RECORDED DATA:
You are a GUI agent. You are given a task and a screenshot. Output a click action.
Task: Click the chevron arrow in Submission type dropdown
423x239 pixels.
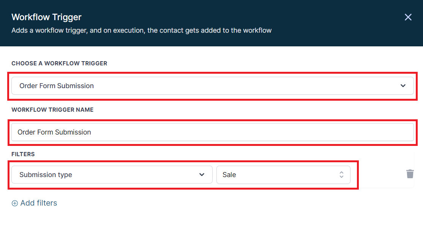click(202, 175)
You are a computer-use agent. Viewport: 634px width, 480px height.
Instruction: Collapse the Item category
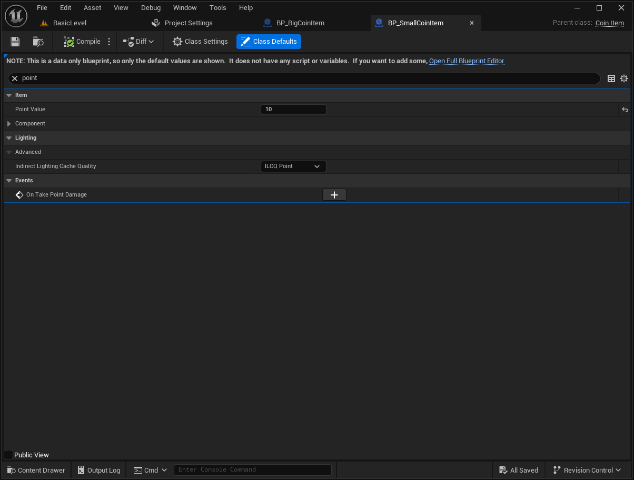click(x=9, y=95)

--

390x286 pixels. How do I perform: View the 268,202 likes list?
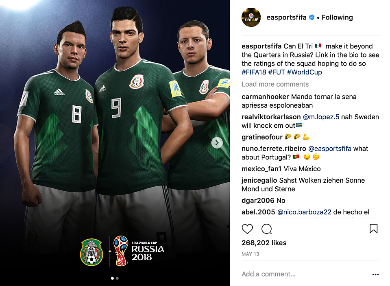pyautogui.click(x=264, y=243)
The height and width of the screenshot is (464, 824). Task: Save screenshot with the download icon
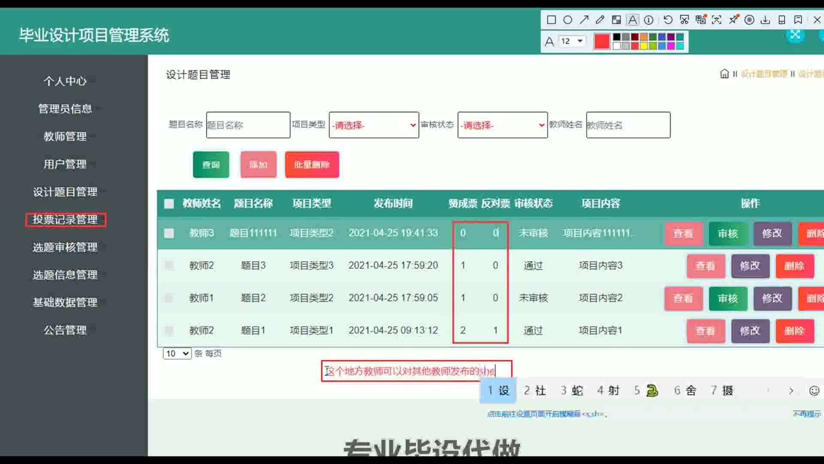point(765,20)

==

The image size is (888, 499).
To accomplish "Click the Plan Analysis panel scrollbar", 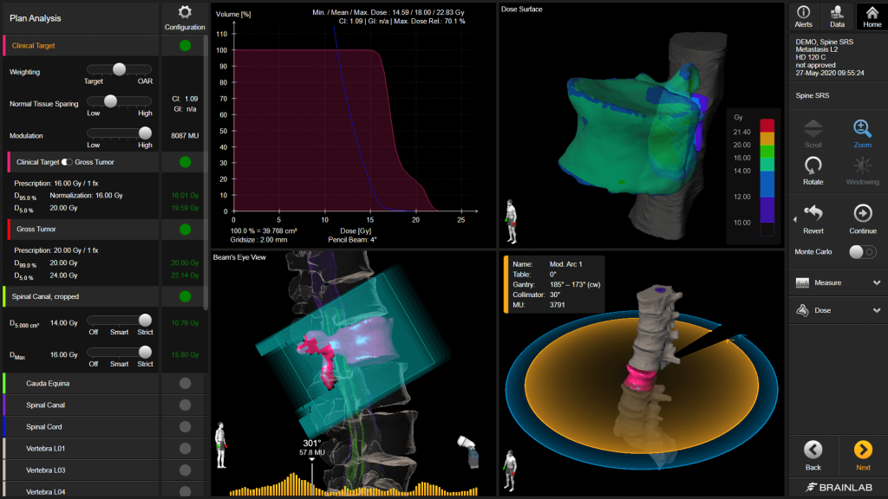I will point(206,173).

DIRECTION: Copy out the rows starting at the line that contains "The height and" and ending at the line that contains "point(765,20)", both included, and leave out the pictures.

RESULT FOR THIS EXERCISE:
The height and width of the screenshot is (464, 824). Task: Save screenshot with the download icon
point(765,20)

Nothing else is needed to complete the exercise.